Probably not, but I don't think she was "insane" like some make her out to be. If she were alive today, I'm sure she'd be on some drug that would make her more sociable, and maybe stifle her creativity.

And I must say I often prefer the company of my dogs to people. Though, I am a bit reclusive myself, compared to the average person.

Alexander III
07-27-2011, 08:07 AM
Probably not, but I don't think she was "insane" like some make her out to be. If she were alive today, I'm sure she'd be on some drug that would make her more sociable, and maybe stifle her creativity.

And I must say I often prefer the company of my dogs to people. Though, I am a bit reclusive myself, compared to the average person.
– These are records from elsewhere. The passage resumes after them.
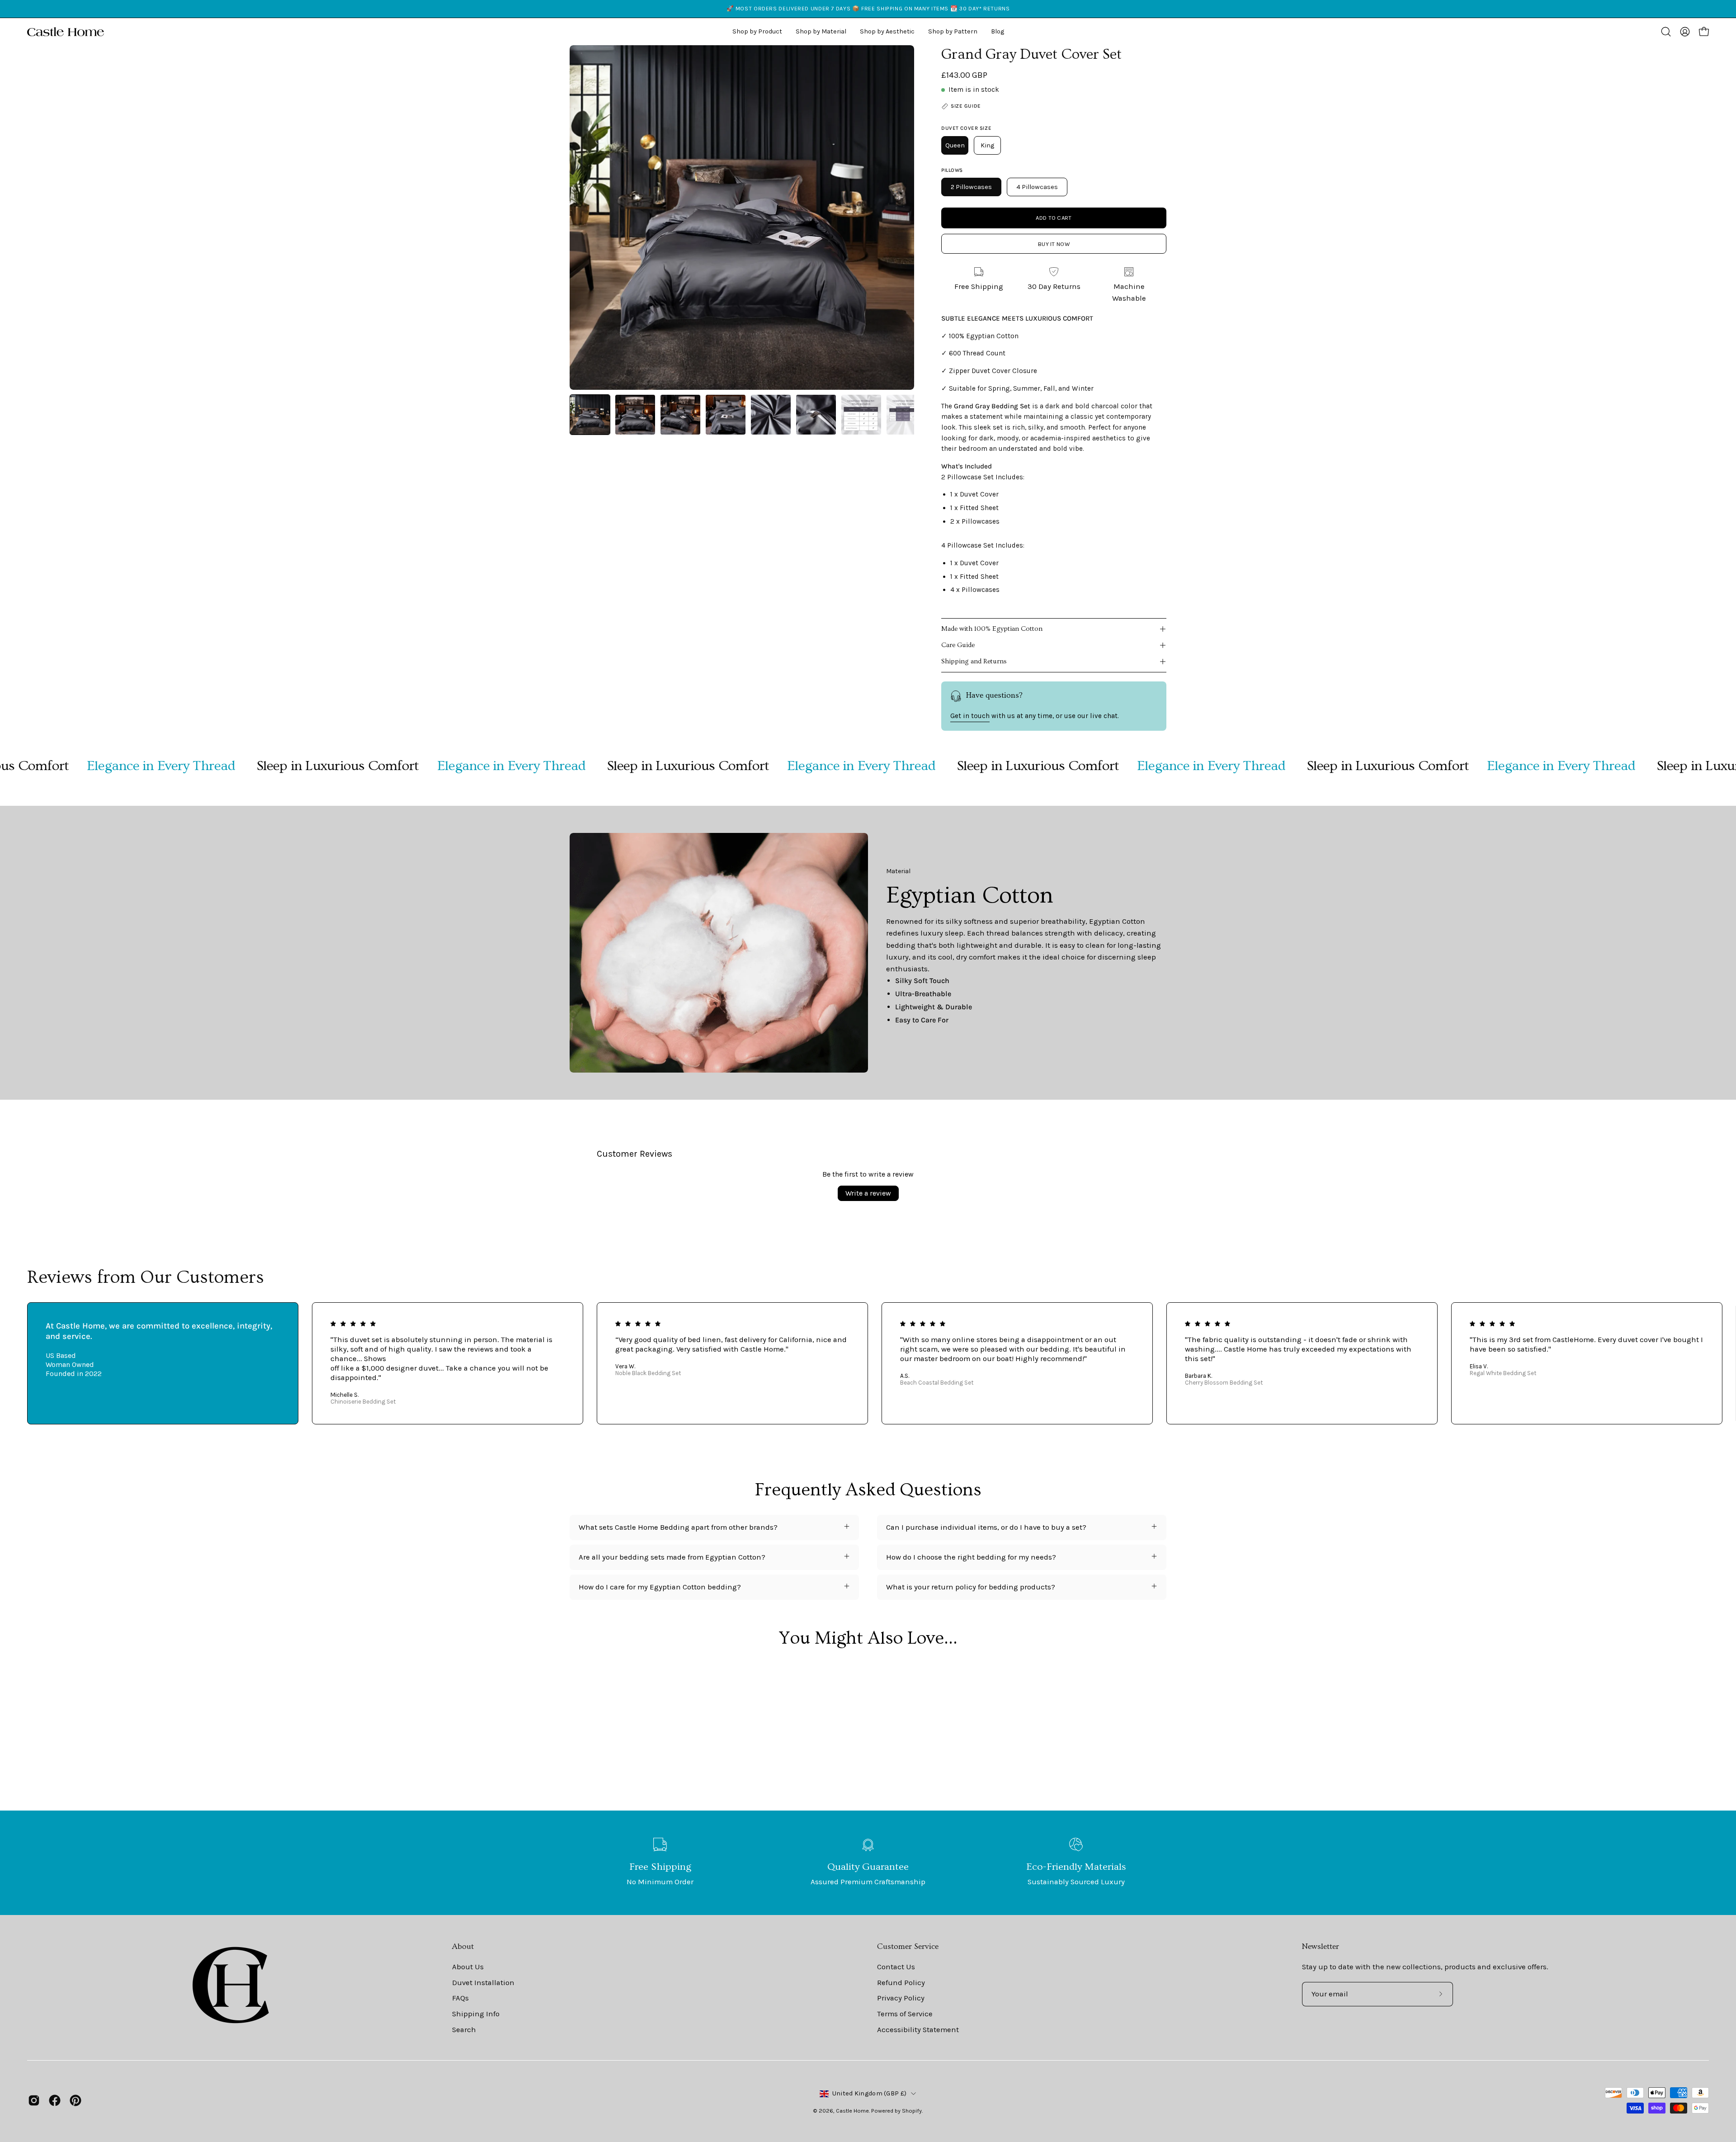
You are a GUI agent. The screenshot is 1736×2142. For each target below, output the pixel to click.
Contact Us (896, 1966)
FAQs (460, 1998)
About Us (468, 1966)
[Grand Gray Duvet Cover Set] (590, 414)
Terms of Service (905, 2014)
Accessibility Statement (918, 2029)
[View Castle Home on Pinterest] (75, 2100)
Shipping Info (476, 2014)
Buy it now (1054, 244)
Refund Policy (901, 1982)
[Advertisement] (868, 1742)
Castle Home (852, 2110)
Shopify (912, 2110)
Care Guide (958, 645)
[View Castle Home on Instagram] (34, 2100)
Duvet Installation (483, 1982)
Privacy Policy (901, 1998)
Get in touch (970, 716)
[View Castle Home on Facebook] (54, 2100)
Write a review (868, 1193)
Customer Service (908, 1946)
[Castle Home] (65, 31)
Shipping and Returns (974, 661)
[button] (887, 31)
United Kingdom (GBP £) (869, 2093)
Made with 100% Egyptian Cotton (992, 629)
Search (464, 2029)
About (463, 1946)
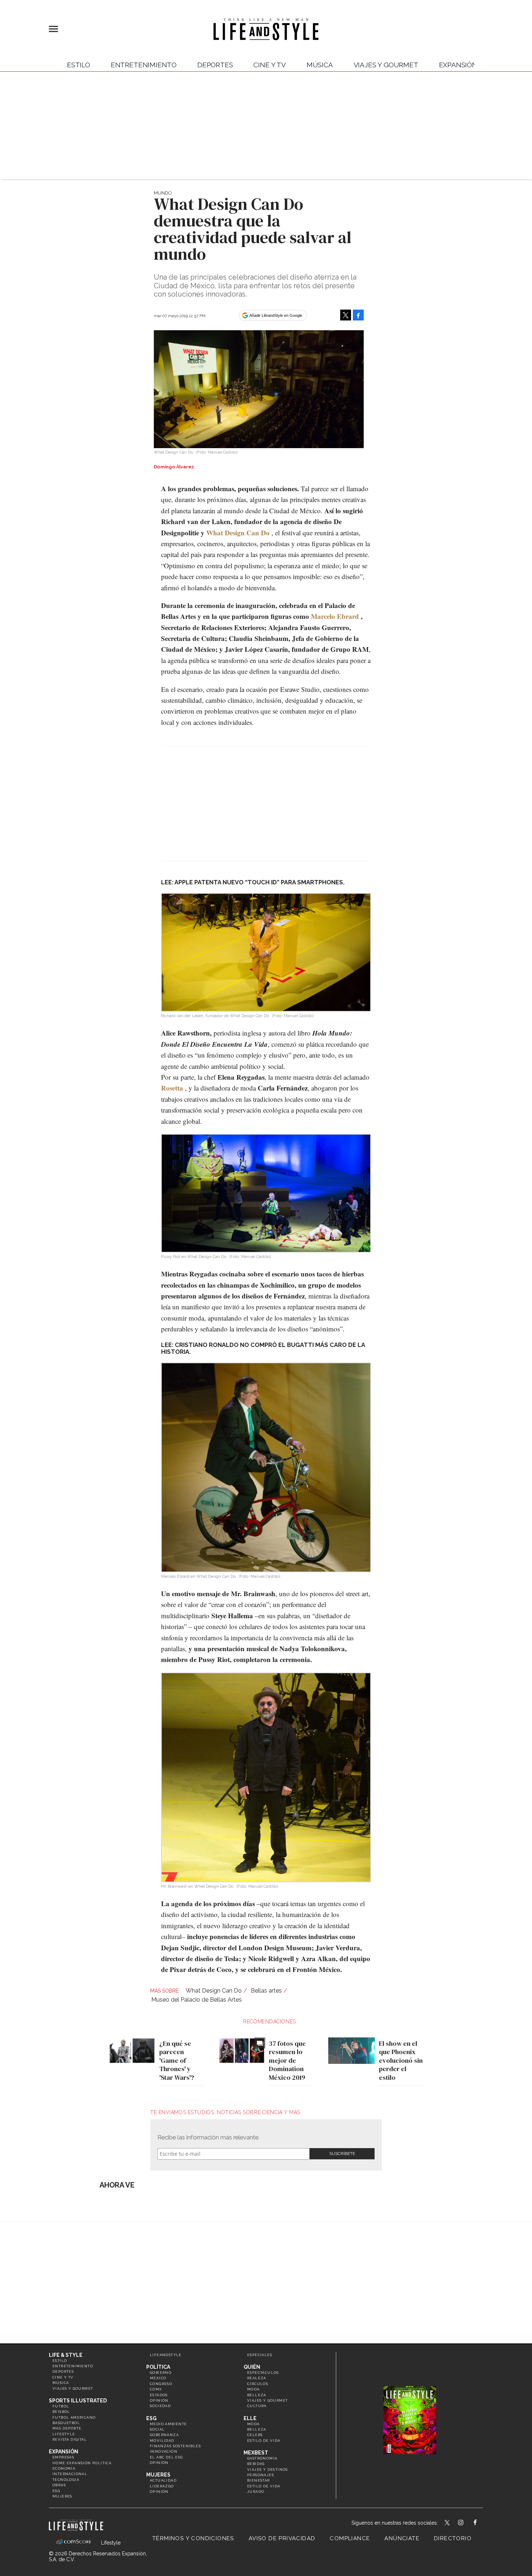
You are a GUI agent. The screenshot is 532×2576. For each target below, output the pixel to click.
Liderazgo (162, 2486)
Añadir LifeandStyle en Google (275, 315)
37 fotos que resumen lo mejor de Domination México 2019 (287, 2060)
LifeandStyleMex (447, 2523)
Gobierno (161, 2373)
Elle (250, 2418)
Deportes (215, 65)
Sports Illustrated (78, 2400)
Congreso (161, 2384)
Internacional (69, 2474)
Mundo (163, 193)
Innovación (163, 2451)
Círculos (257, 2384)
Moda (253, 2389)
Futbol (60, 2406)
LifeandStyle (166, 2355)
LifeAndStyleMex (481, 2523)
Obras (59, 2485)
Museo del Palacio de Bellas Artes (196, 1999)
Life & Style (66, 2355)
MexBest (256, 2453)
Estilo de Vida (263, 2486)
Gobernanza (164, 2435)
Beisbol (61, 2412)
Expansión (63, 2451)
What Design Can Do (238, 532)
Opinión (159, 2400)
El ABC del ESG (166, 2457)
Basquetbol (66, 2423)
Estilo (78, 65)
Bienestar (258, 2480)
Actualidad (163, 2480)
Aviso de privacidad (282, 2538)
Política (158, 2367)
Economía (63, 2468)
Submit (342, 2153)
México (158, 2378)
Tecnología (65, 2480)
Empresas (63, 2457)
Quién (252, 2367)
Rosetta (172, 1088)
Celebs (255, 2435)
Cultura (257, 2406)
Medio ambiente (168, 2424)
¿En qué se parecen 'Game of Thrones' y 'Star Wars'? (176, 2060)
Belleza (256, 2395)
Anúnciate (401, 2538)
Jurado (255, 2492)
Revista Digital (69, 2439)
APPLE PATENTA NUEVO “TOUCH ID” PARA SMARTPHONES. (259, 882)
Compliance (350, 2538)
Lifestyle (63, 2434)
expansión (458, 65)
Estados (159, 2395)
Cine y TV (269, 65)
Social (157, 2429)
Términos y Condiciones (193, 2538)
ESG (56, 2491)
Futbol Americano (74, 2417)
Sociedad (160, 2406)
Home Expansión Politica (81, 2463)
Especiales (259, 2355)
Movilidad (162, 2441)
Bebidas (256, 2464)
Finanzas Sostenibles (175, 2446)
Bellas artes (266, 1990)
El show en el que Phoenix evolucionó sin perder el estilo (401, 2060)
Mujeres (62, 2496)
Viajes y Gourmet (386, 65)
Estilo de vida (263, 2441)
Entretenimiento (144, 65)
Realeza (256, 2378)
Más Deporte (66, 2428)
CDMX (156, 2389)
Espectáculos (263, 2373)
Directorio (453, 2538)
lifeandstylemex (467, 2523)
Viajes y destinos (267, 2469)
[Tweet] (345, 315)
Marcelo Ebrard (335, 616)
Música (320, 65)
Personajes (260, 2475)
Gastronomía (262, 2458)
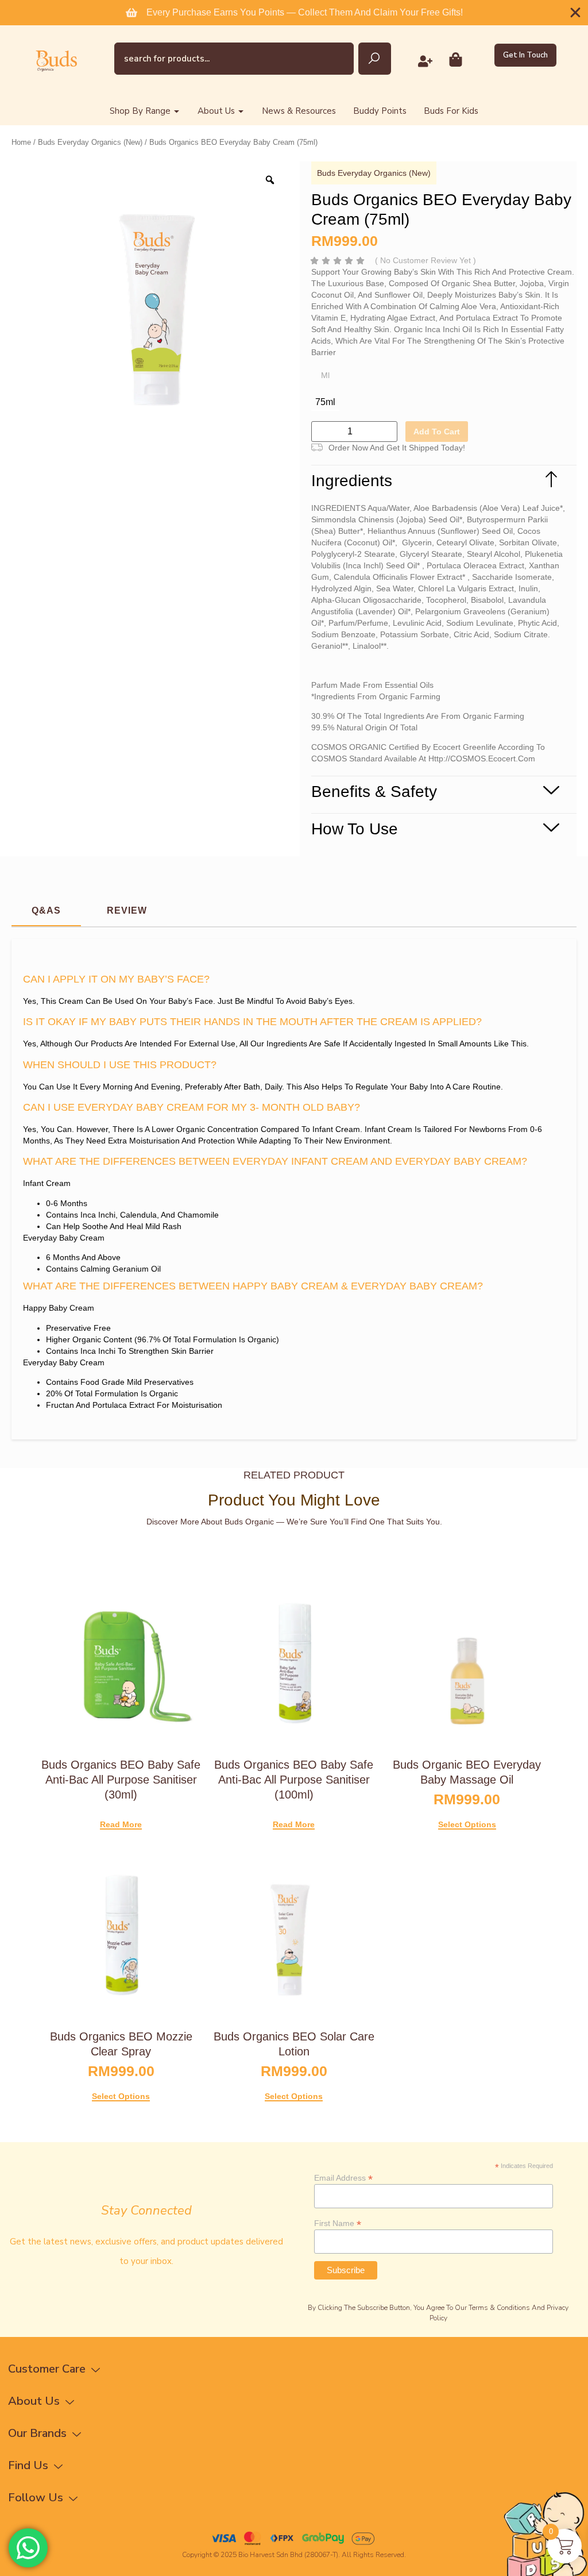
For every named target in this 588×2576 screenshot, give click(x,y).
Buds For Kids (451, 111)
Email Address (343, 2177)
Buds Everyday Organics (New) (90, 142)
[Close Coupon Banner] (575, 13)
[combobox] (234, 59)
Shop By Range (140, 111)
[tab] (46, 911)
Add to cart (436, 431)
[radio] (325, 402)
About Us (216, 111)
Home (21, 142)
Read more (121, 1824)
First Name (337, 2223)
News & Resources (299, 111)
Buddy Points (380, 111)
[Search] (374, 59)
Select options (467, 1824)
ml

I don't think they have drugs to fix social awkwardness, as a major factor of social awkwardness is that other people take a look and know that one is missing something and thus they ignore.

PeterL
07-27-2011, 04:23 PM
Lovecraft found the city alien.

Which is why he enjoyed living in cities and visiting people in cities. That he found something "alien" does suggest that he might have been in solitude.

Buh4Bee
07-27-2011, 08:04 PM
I don't think they have drugs to fix social awkwardness, as a major factor of social awkwardness is that other people take a look and know that one is missing something and thus they ignore.

:cheers2::rofl:

PeterL
07-27-2011, 11:02 PM
:cheers2::rofl:

Amen.

mal4mac
07-28-2011, 02:18 PM
Schopenhauer was rather solitary - in his early years his mother complained when he shunned her and everyone else for several months. His work didn't take off until he was old, so he suffered intellectual solitude - he gave up lecturing when not one person turned up for his lectures - he had timed them to clash with Hegel at the height of his fame! From then on he was a reclusive scholar. Then again he did end up living in Frankfurt, dined at a communal table in a hotel some evenings, and was quite chatty by most accounts. But his days were very solitary. He didn't marry, and was rich enough never to work; he spent most of his days in solitary study, playing his flute, walking alone... Magee's biography of Schopenhauer will give you the big picture.